77、Kernel Synchronization - Part 2: Detecting and Resolving Deadlocks

Kernel Synchronization - Part 2: Detecting and Resolving Deadlocks

1. Introduction to lockdep

Lockdep operates on lock classes, which are “logical” locks as opposed to “physical” lock instances. For example, the kernel’s struct file has a mutex and a spinlock, each considered a lock class by lockdep. Even if there are thousands of struct file instances at runtime, lockdep tracks them as classes. For more details on lockdep’s internal design, refer to the official kernel documentation: Runtime locking correctness validator .

Before using lockdep, ensure you’ve built and are running a debug kernel with lockdep enabled. You can minimally verify it as follows:

$ uname -r
6.1.25-lock-dbg
$ grep PROVE_LOCKING /boot/config-6.1.25-lock-dbg
CONFIG_PROVE_LOCKING=y

2. Example 1: Catching a Self Deadlock Bug with lockdep

2.1 The Original Code

The original code loops over the kernel task list and prints thread details. To obtain the thread name, it directly accesses the comm member of the task structure:

// ch6/foreach/thrd_showall/thrd_showall.c
static int showthrds(void)
{
    struct task_struct *g = NULL, *t = NULL; /* 'g' : process ptr; 't': thread ptr */
    [ ... ]
    do_each_thread(g, t) { /* 'g' : process ptr; 't': thread ptr */
        get_task_struct(t);     /* take a reference to the task struct */
        task_lock(t);
        [ ... ]
        if (!g->mm) {    // kernel thread
            snprintf(tmp, TMPMAX-1, " [%16s]", t->comm);
        } else {
            snprintf(tmp, TMPMAX-1, " %16s ", t->comm);
        }
        [ ... ]

2.2 The Improved but Buggy Code

A better way to get the thread name is by using the get_task_comm() helper macro.
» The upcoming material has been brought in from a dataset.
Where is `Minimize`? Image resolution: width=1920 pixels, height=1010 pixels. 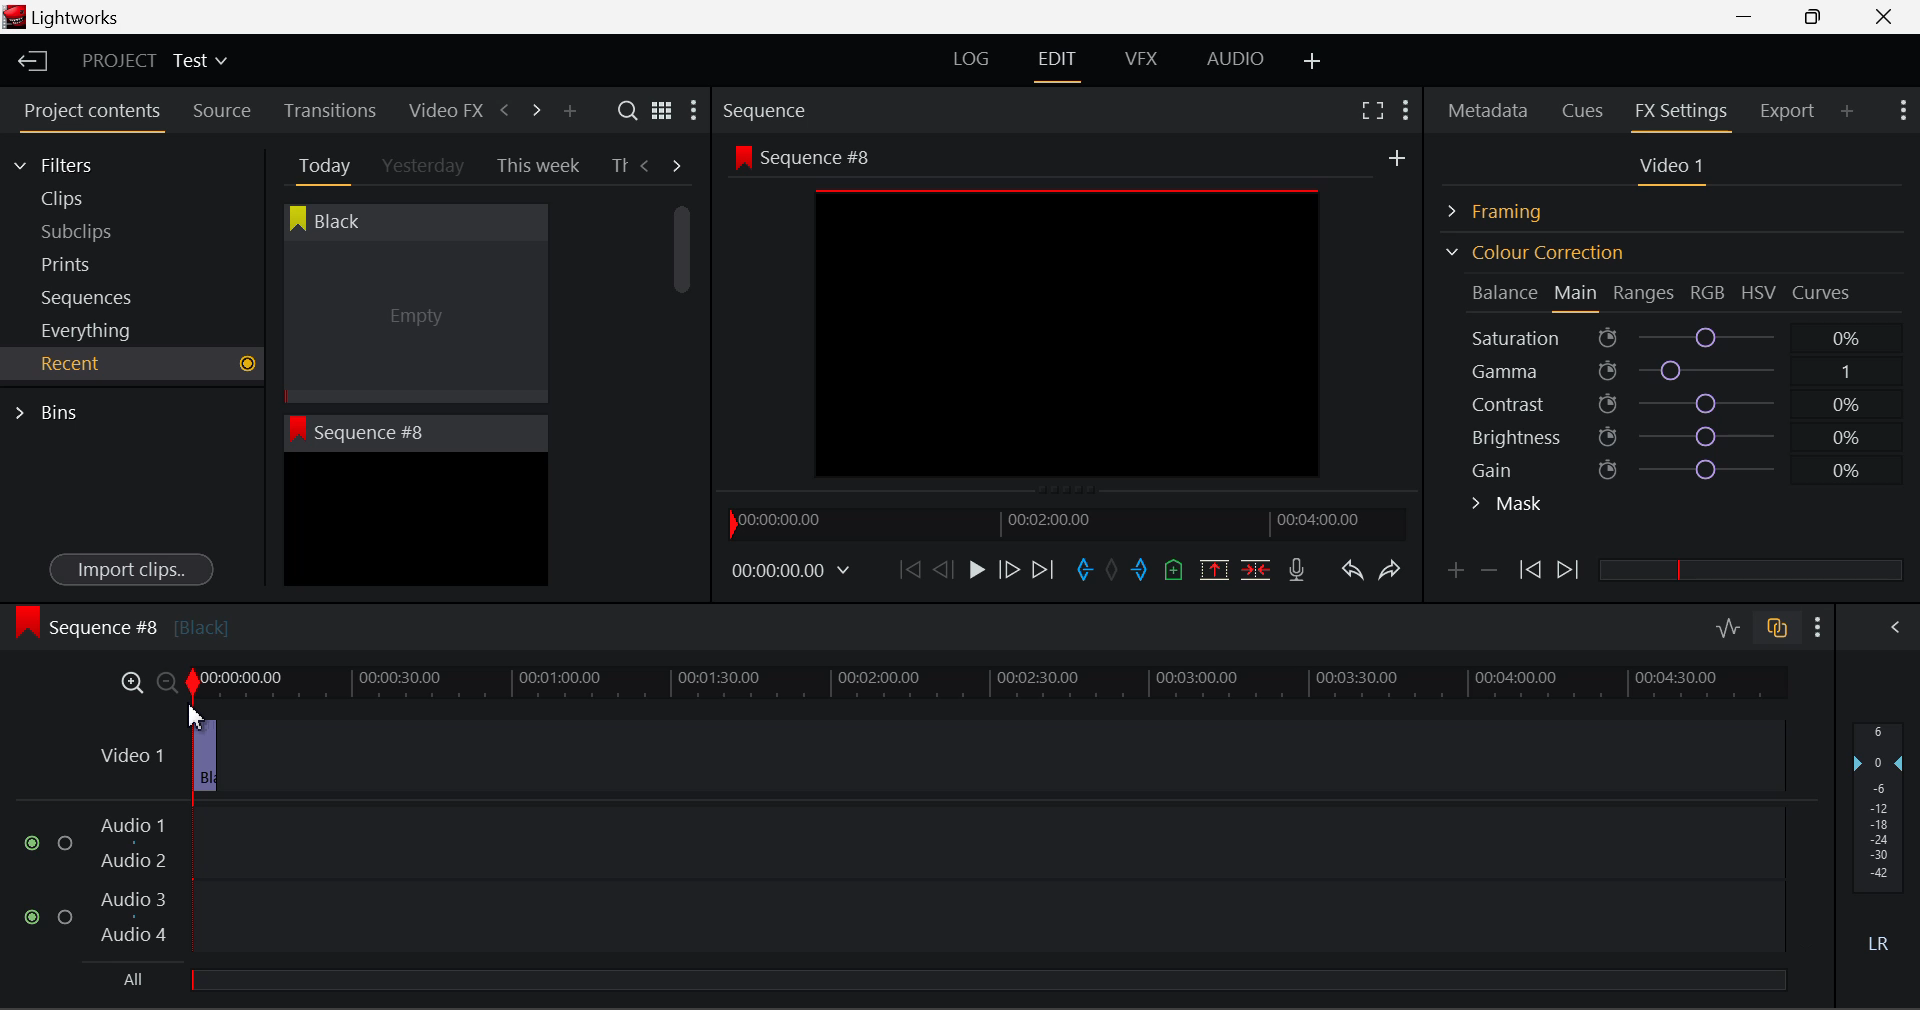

The refactored code is as follows:

// ch13/4_lockdep/buggy_thrdshow_eg/thrd_showall_buggy.c
[ … ]
static int showthrds_buggy(void)
{
    struct task_struct *g, *t;               /* 'g' : process ptr; 't': thread ptr */
     char buf[BUFMAX], tmp[TMPMAX], tasknm[TASK_COMM_LEN];
     [ ... ]
#if LINUX_VERSION_CODE < KERNEL_VERSION(6, 6, 0)
    do_each_thread(g, t) {     /* 'g' : process ptr; 't': thread ptr */
#else
    for_each_process_thread(g, t) {   /* 'g' : process ptr; 't': thread ptr */
#endif
        get_task_struct(t);     /* take a reference to the task struct */
            task_lock(t);
            [ ... ]
            get_task_comm(tasknm, t);
            if (!g->mm)     // kernel thread
                    snprintf_lkp(tmp, sizeof(tasknm)+3, " [%16s]", tasknm);
            else
                    snprintf_lkp(tmp, sizeof(tasknm)+3, " %16s ", tasknm);
            [ ... ]

When this code is compiled and inserted into the kernel on a test system, it may cause the system to hang. By checking the kernel log, lockdep reveals a self-deadlock issue.

2.3 Root Cause Analysis

The root cause lies in the __get_task_comm() function, which is called by get_task_comm() . Its code is as follows:

// fs/exec.c
char *__get_task_comm(char *buf, size_t buf_size, struct task_struct *tsk)
{
        task_lock(tsk);
        /* Always NUL terminated and zero-padded */
        strscpy_pad(buf, tsk->comm, buf_size);
        task_unlock(tsk);
        return buf; 
}
EXPORT_SYMBOL_GPL(__get_task_comm);

The __get_task_comm() function tries to reacquire the same lock that is already held, causing a self-deadlock. The lock in question is the alloc_lock spinlock within the task structure, as shown by the following code:

// include/linux/sched/task.h */
static inline void task_lock(struct task_struct *p)
{
    spin_lock(&p->alloc_lock);
}

2.4 Interpreting lockdep’s Report

The lockdep report contains some puzzling notations. Consider the following lines:

insmod/3395 is trying to acquire lock:
ffff9307c12b5ae8 (&p->alloc_lock){+.+.}-{2:2}, at: __get_task_comm+0x28/0x60
but task is already holding lock:
ffff9307c12b5ae8 (&p->alloc_lock){+.+.}-{2:2}, at: showthrds_buggy+0x11a/0x5a6 [thrd_showall_buggy]
  • The 64-bit lightweight hash value 0xffff9307c12b5ae8 is used by lockdep to identify the lock sequence. The same hash in both lines indicates the same lock.
  • The lock is named alloc_lock , and it’s attempted to be taken twice: once by task_lock() in our module code and once by get_task_comm() .
  • {+.+.} is lockdep’s notation for the lock acquisition state. For details, refer to the kernel documentation: lockdep-design.txt .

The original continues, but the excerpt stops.